There are nine National Parks in Spain, five of them are in the Peninsula, the other four are in the Canary Islands. . . Three of the Parks are mountainous and they are located in the Center and the other one in the Southwest of Spain. The four Parks of the Canary Islands are volcanic.
In order to enjoy the visit to the National Parks and see the most of them, some information should be gathered in advance. The trips should also be well planned. . .
DOÑANA NATIONAL PARK
This is the largest National Park in Spain, with an area of 292 sq. miles (75,765 Ha). It was [granted the status of national park] in 1969. It is, perhaps, the best known National Park inside and outside of Spain . . . It was linked to rich families and royal huntings, and it has been considered a Paradise, where Nature is practically intact.
It is located in the Southwest of Spain, west of the Guadalquivir River, downstream of Sevilla.
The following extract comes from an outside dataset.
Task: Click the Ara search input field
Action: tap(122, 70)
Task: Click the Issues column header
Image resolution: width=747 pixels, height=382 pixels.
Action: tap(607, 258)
Part of the park is located in the province of Sevilla and part in the province of Huelva.
About half of the park belongs to the National Trust; most of the Park is still private property. The Park corresponds mainly to a humid ecosystem with swamps where many birds live and reproduce. It resembles the Everglades National Park in Florida.
There are three different parts in the park: the swamps, the dunes and the forest. The swamps cover the largest area of the Park; some of them may get dry during the summer, thus reducing their extension. There are 125 species of birds living permanently in the Park and around 150 species stay part of the winter during the migration period. Among these species there are flamingos, storks, ducks and imperial eagles.
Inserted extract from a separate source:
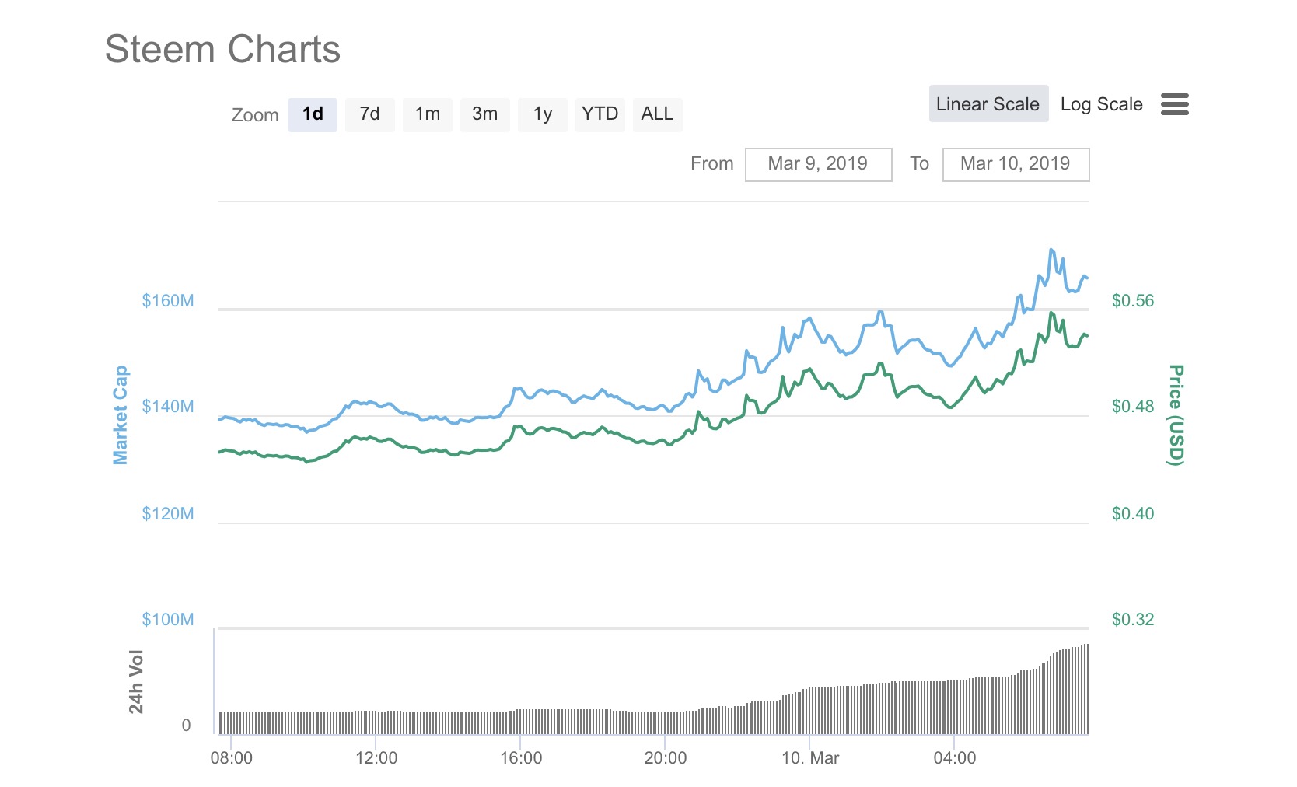Show ALL time chart data

tap(657, 114)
The second part of the park is composed of the dunes which are unique as they move from the beach to the river. The sand comes from the beach and the wind moves it slowly inland until the dunes reach the Guadalquivir River. Then the river transports the sand back to the sea. The dunes almost totally cover the vegetation as they move. After they pass, dead pine trees can be observed. These dunes are of unusual beauty, like a small desert inside the Park. Part of the movie “Lawrence of Arabia” was filmed in this part of the Doñana National Park.
Finally, the third part of the park corresponds to the forest that is located in between the dunes and the swamps. The forest has oak trees, cork oak tress, pines, eucalyptus, and many bushes like myrtle and mistic. Many mammals and reptile live in this area: deer, boar, lynx, hare and fox.
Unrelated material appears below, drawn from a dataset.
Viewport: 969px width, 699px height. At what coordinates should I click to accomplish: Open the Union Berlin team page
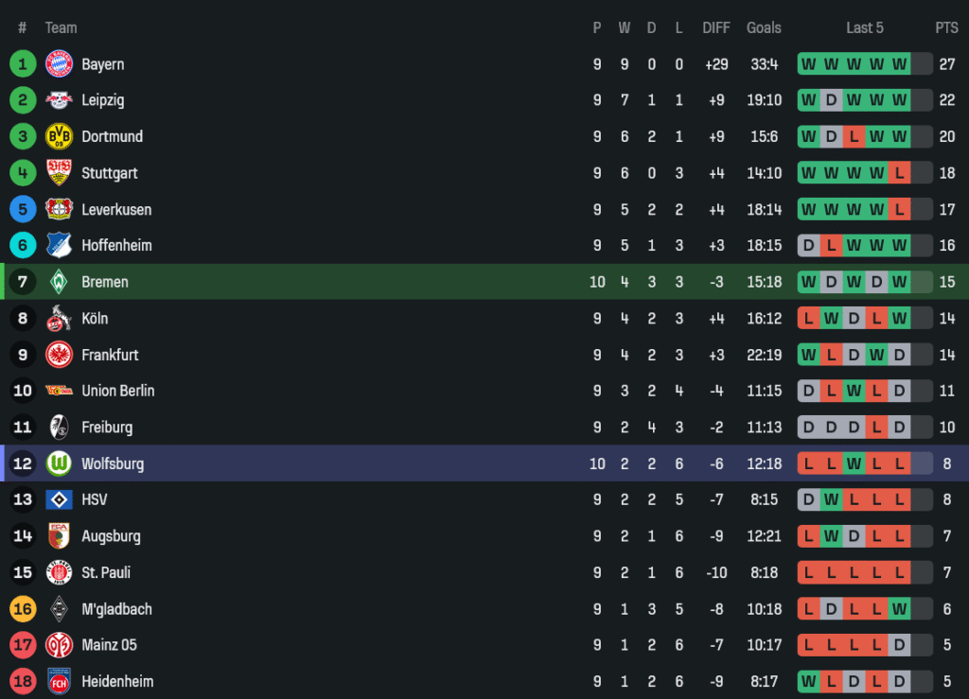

Visitors can only drive their car to the Visitor Centers. Small areas of the park, around these Visitor Centers, can be visited. To see more of the Park, guided tours can be arranged through the Visitor Center of “El Acebuche”. These tours take about four hours. . . They start along the beachline where many old observation towers can be seen. At the end of the beach is the Guadalquivir River with the towns of Sanlucar de Barrameda and Chipiona on the other side of the river. The tour continues through the forest part of the Park, then the swamps and finally the dunes to return to the beach and to the Visitor Center of “El Acebuche” . . .
HOW TO VISIT THE PARK
. . .The entrance to the park is free, the guided tour cost 1,500 Ptas. per person. For the guided tour reservations should be made well in advance . . . The visiting hours change with the seasons . . .
To arrive at the park, take Highway A-49 between Sevilla and Huelva, or route N-431. About half of the way between Sevilla and Huelva, take the C-445 South to Bollullos del Condado and Almonte. After passing El Rocío (25 Kms. off the Highway) is “La Rocina” Information Center on the right side of the road. From this Center you can go to the “El Acebrón” Palace. To go to “El Acebuche” Visitor Center then continue on road C-445 South for another 10 Kms. The Visitor Center is also on the right side of the road.
“El Rocío” is a small town with a very famous church, where a big Romería [pilgrimage] is celebrated in May. During the Romería the place will be very, very crowded, dusty and noisy, and therefore perhaps best avoided during those days.
The monastery of “La Rábida”, 36 Kms. from Matalascañas on the road to Huelva, is worth a visit. This place is related to Christopher Columbus and the discovery of the Americas in 1492. A few kilometers from the monastery, already in Huelva, is the monument to Columbus on a cape at the Huelva bay.
Finally, if time permits a visit to Sevilla and Jerez de la Frontera could be included and crowned with a little sherry tasting at one or two (only?) of the many bodegas in the area.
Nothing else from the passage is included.